■ Exercise description ■
In the material below, identify each line bearing the word "computer". Reproduce those lines.
** Opening Extracted entries block **
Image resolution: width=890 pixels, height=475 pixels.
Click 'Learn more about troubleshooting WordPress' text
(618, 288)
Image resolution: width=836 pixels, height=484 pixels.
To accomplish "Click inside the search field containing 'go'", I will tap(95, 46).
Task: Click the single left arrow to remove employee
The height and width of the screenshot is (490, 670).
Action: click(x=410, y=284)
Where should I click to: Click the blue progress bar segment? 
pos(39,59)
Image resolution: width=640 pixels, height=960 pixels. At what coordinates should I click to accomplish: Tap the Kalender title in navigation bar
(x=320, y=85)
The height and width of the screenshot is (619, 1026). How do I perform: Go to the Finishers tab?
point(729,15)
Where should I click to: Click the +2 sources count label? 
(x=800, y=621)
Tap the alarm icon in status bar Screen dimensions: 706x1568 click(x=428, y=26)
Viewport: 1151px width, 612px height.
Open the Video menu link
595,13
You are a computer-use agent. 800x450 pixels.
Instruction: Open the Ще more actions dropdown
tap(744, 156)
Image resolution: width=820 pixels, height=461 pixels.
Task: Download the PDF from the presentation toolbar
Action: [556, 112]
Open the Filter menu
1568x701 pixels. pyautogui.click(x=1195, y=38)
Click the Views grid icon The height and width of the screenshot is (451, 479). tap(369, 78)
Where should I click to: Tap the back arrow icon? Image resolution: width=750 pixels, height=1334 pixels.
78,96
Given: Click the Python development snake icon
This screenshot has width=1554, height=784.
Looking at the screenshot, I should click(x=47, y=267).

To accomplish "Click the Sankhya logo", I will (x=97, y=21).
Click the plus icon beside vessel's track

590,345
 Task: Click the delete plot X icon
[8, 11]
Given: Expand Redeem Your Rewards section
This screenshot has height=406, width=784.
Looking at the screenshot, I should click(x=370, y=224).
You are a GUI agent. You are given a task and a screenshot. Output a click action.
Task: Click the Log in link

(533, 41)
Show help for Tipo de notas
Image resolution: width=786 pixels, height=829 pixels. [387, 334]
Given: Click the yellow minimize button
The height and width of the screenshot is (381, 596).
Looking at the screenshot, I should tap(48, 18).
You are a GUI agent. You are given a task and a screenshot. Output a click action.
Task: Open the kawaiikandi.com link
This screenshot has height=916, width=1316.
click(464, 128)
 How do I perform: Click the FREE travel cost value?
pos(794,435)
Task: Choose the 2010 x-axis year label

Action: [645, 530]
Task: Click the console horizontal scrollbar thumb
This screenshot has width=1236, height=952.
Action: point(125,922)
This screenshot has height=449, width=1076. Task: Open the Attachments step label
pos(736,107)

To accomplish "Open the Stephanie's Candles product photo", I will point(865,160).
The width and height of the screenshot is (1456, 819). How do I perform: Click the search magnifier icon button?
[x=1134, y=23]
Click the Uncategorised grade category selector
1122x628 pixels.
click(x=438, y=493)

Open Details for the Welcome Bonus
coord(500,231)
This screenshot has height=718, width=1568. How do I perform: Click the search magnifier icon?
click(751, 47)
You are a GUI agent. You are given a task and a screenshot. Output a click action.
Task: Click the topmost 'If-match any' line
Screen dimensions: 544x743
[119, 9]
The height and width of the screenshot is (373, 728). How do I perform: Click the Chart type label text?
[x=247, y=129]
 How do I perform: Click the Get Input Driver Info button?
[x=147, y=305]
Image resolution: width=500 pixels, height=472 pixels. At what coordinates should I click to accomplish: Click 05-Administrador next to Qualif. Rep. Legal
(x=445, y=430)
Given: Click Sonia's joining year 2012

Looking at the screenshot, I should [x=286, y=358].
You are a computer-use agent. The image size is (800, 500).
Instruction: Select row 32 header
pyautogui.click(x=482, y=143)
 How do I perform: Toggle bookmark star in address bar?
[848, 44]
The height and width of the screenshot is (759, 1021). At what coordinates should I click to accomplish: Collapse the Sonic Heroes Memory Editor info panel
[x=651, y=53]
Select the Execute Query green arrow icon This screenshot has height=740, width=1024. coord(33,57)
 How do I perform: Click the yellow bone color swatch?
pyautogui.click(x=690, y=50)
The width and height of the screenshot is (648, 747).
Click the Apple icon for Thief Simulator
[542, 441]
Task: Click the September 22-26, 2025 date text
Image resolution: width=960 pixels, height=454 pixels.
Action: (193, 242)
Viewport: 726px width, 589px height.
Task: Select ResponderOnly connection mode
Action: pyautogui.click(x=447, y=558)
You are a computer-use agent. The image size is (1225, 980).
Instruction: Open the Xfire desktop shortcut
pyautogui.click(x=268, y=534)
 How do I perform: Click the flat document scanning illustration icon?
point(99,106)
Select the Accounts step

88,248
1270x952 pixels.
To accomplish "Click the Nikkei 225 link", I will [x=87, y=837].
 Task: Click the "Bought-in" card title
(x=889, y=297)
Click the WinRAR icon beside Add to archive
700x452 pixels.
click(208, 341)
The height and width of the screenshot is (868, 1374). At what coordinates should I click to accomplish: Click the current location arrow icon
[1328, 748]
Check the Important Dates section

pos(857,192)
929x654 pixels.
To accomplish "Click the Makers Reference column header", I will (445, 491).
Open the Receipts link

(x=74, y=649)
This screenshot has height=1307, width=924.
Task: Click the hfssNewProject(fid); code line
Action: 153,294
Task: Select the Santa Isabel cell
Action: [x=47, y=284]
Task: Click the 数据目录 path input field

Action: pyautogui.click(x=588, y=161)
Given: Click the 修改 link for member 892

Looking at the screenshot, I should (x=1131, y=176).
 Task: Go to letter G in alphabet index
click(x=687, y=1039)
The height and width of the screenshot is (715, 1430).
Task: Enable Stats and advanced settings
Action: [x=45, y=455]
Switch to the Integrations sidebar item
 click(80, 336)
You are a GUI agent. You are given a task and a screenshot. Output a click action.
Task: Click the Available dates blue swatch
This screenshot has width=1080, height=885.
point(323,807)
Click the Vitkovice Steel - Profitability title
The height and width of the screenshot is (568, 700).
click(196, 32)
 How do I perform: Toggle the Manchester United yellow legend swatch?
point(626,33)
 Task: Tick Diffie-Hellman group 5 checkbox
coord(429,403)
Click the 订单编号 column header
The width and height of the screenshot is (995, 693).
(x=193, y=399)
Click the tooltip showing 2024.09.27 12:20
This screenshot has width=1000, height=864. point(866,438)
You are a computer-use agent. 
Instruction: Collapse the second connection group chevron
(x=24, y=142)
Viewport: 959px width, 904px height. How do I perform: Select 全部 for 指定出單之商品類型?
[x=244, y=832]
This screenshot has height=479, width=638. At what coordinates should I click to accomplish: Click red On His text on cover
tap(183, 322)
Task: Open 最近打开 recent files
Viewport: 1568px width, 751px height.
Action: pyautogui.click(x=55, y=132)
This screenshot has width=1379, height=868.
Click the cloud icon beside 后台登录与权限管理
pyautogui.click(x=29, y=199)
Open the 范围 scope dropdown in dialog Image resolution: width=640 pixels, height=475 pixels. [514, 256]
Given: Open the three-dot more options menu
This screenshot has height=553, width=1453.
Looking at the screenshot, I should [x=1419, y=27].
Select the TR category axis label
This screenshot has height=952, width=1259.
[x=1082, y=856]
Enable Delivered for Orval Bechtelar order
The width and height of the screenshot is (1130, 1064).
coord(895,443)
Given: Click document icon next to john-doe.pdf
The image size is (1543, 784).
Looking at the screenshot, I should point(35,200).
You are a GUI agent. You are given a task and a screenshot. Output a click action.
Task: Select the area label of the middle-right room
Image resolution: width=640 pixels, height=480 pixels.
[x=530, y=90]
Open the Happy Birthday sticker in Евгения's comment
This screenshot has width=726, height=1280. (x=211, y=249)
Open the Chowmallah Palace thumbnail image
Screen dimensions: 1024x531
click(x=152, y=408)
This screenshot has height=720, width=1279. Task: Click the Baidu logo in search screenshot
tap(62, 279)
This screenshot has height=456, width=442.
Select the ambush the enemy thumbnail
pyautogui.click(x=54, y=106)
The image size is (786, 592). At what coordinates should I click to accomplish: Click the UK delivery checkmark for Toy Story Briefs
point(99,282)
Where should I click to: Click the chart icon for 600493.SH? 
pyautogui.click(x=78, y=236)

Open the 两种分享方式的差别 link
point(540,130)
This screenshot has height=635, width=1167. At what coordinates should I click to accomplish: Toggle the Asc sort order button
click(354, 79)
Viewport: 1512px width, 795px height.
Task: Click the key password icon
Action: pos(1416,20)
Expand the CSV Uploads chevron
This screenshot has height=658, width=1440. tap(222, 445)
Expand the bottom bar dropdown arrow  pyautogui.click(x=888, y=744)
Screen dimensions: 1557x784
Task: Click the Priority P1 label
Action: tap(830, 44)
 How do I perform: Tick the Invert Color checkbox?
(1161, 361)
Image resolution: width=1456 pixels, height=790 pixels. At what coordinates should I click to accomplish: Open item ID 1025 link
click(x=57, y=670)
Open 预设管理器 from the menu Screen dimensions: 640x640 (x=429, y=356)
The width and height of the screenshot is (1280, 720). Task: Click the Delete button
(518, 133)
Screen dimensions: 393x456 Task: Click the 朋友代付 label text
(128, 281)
** Closing Extracted entries block **
■ Solution ■
You are a computer-use agent. 800x450 pixels.
You are a computer-use agent. The image size is (800, 500).
You are a computer-use agent. The image size is (1225, 980).
You are a computer-use agent. 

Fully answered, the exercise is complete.